Of course many of these are written in the context of a specific posting to the Class Forum discussions but they do display the creative talent of our class members:

Go naked, and watch where you put that decoder ring.

Go naked, and very little will be hidden.

Go naked, and forget the bells and whistles.

Go naked, and let everyone see what you have to show for yourself.

Go naked with your own organic mortar.

Go naked, and don't have a cow, man.

Go naked, but watch out for snakes in the grass!

Go naked, and everyone will see where you're faking it.

Go naked and, like, let it all hang out, man.

Go naked, and remember what's long and hard and full of seamen may just be a submarine.

Go naked, and the long and short of it will take care of itself.

Go naked, but don't bend over in front of the unicorn.

Go naked, but cover your navel for the censors, please.

Go naked, but carry a phaser, just in case.

Go naked where no one has gone naked before.

Go naked, and we'll all wish we were "double blind."

Go naked, but wear a crucifix so they won't mistake you for a heathen.

Go naked and show everyone how your complex organs are.

Go naked, and may all your mutations confer a big advantage.

Go naked, and keep your balls to yourself.

Go naked, and keep your hands on your own dictionary.

Go naked and don't let anyone take any of your ribs!

Go naked -- but maybe not in jail.

Go naked, but watch where you're kneeling.

Go naked, and don't be dancing on any pins.

Go naked, and we'll all see billions more cells than we'd probably like to.

Go naked, and we'll see what entropy has wrought.

Go naked, and we'll all get an eyeful.

Go naked, but don't get caught when the water dries up.
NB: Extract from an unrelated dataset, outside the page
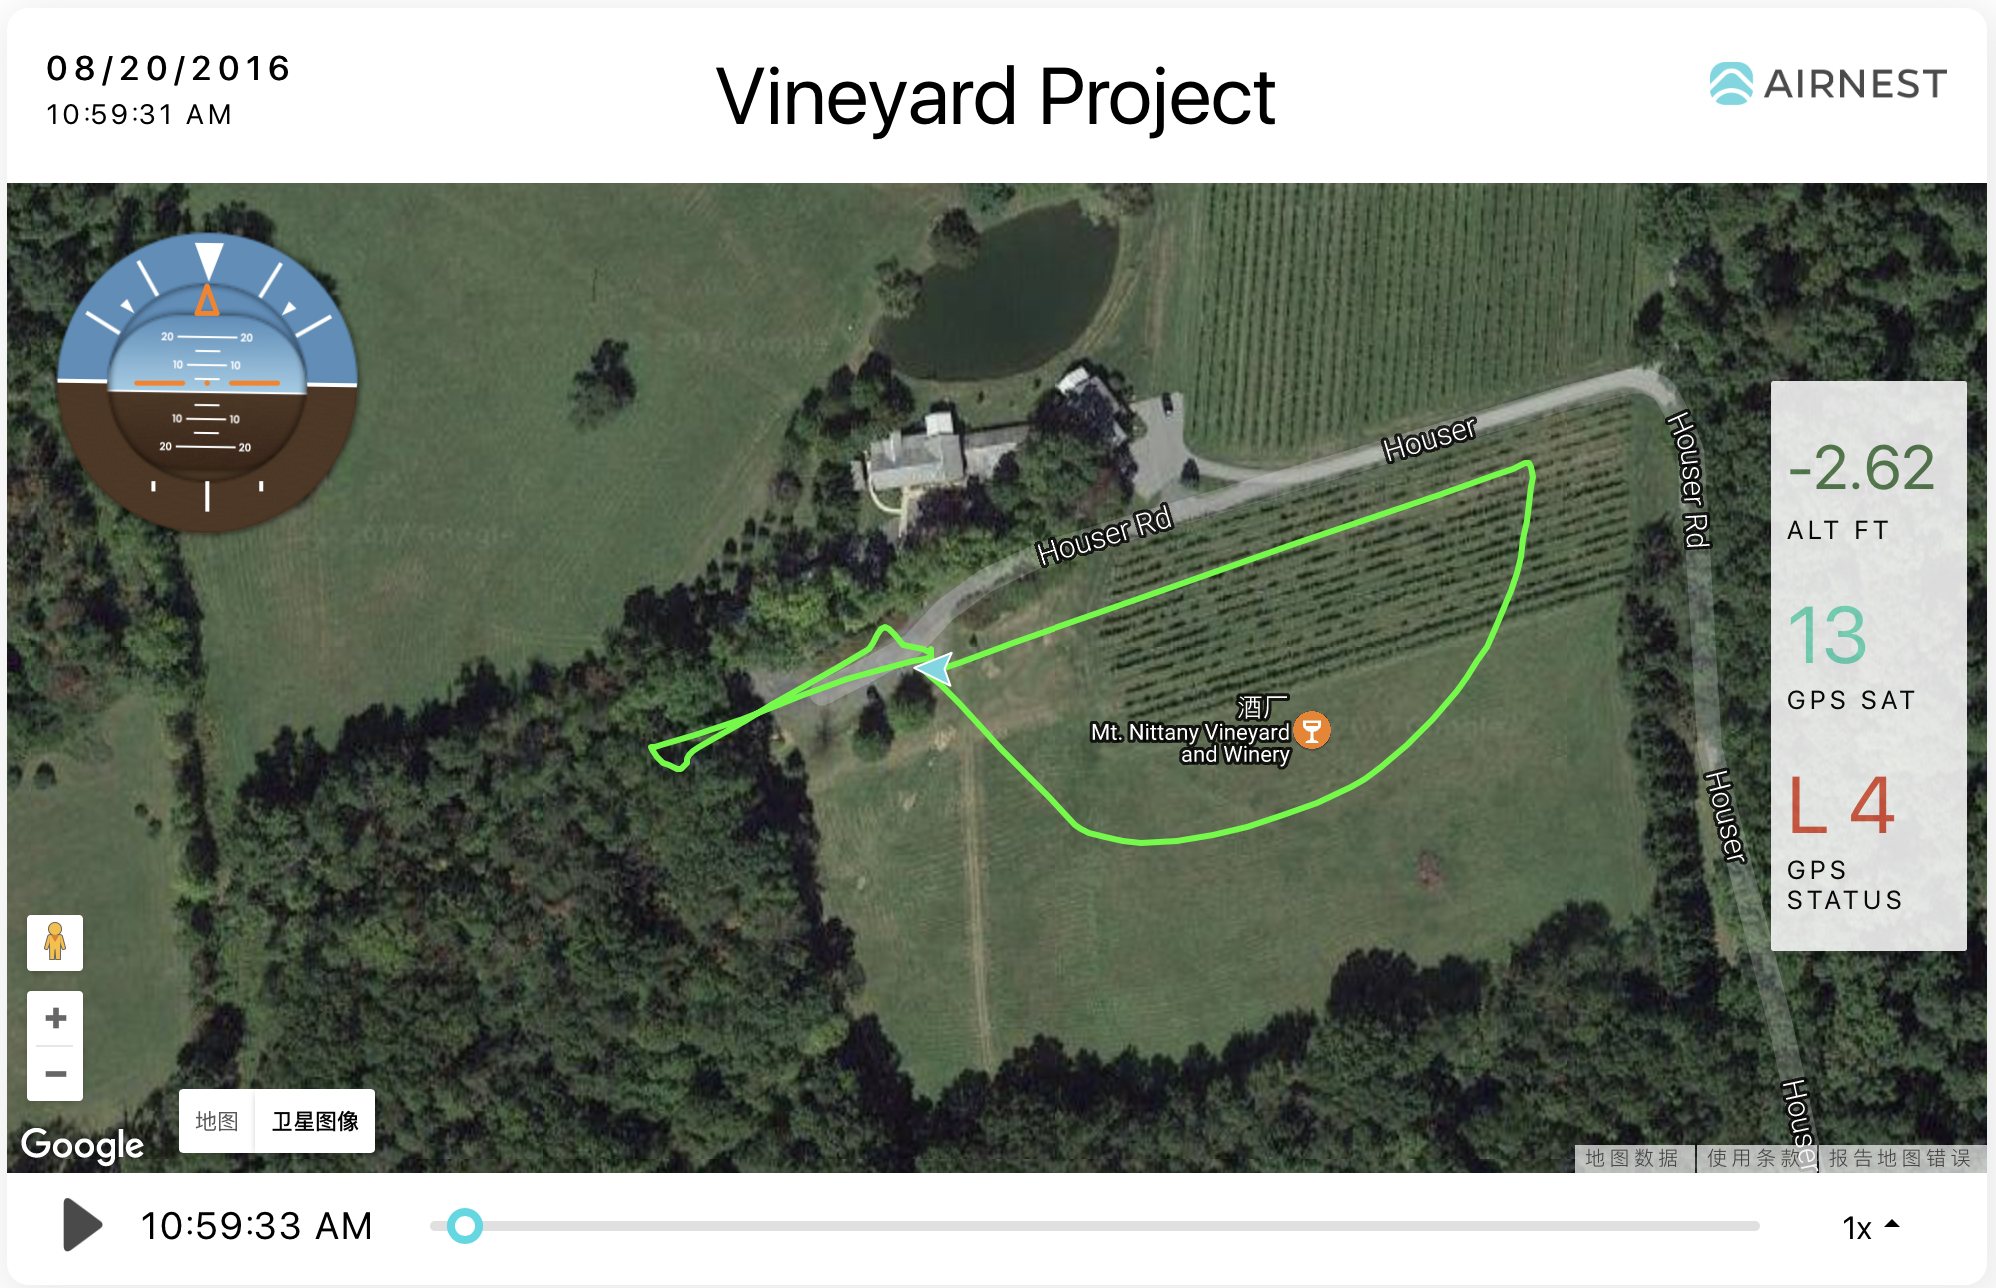
Task: Click the blue aircraft position arrow
Action: coord(935,668)
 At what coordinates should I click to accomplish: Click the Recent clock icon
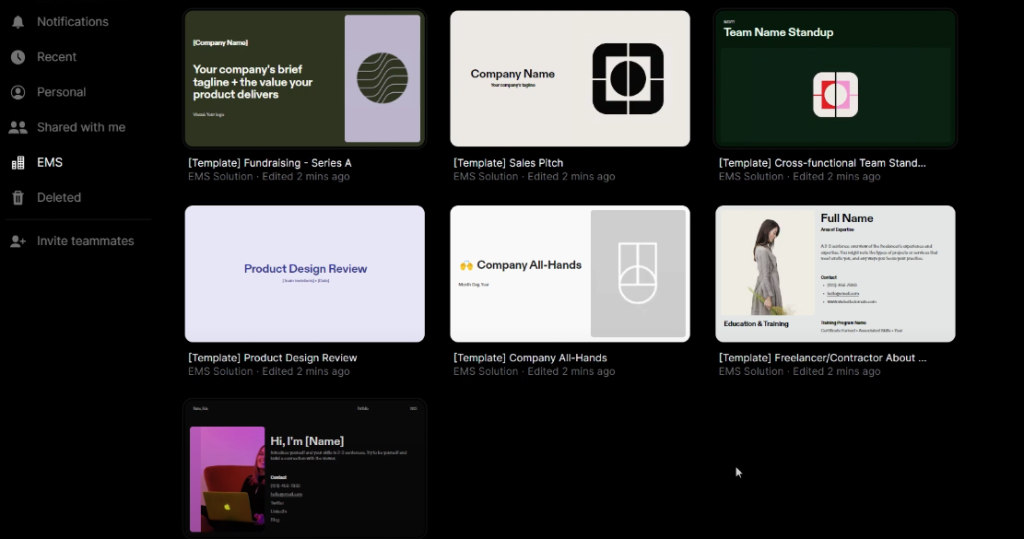[18, 57]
Go naked, and see how well your skin blends in at formation!

Go naked, but you may want to wear a Kevlar apron.

Go naked, and don't let the churchgoers grab you by the organ.

Go naked, and let's see who's more equal than the others.

Go naked, and you'll probably find yourself swinging between the right and the left.

Go naked, and give your sunscreen a liberal application

Go Naked - but watch which side the tassel is on

Go naked, and show us your rolling rocks.

Go naked, and you won't care as much if the water slops out of the sink on you -- unless it's very hot.

Go naked, and drive all the cows mad. "How is the cow?" "Sir, she's mad as hell, and she'd not gonna take it any more."

Go naked, and show us some perserverance on your part.

Go naked, and watch out for the moose!

Go naked while your stockings, etc., are hung by the fire to dry.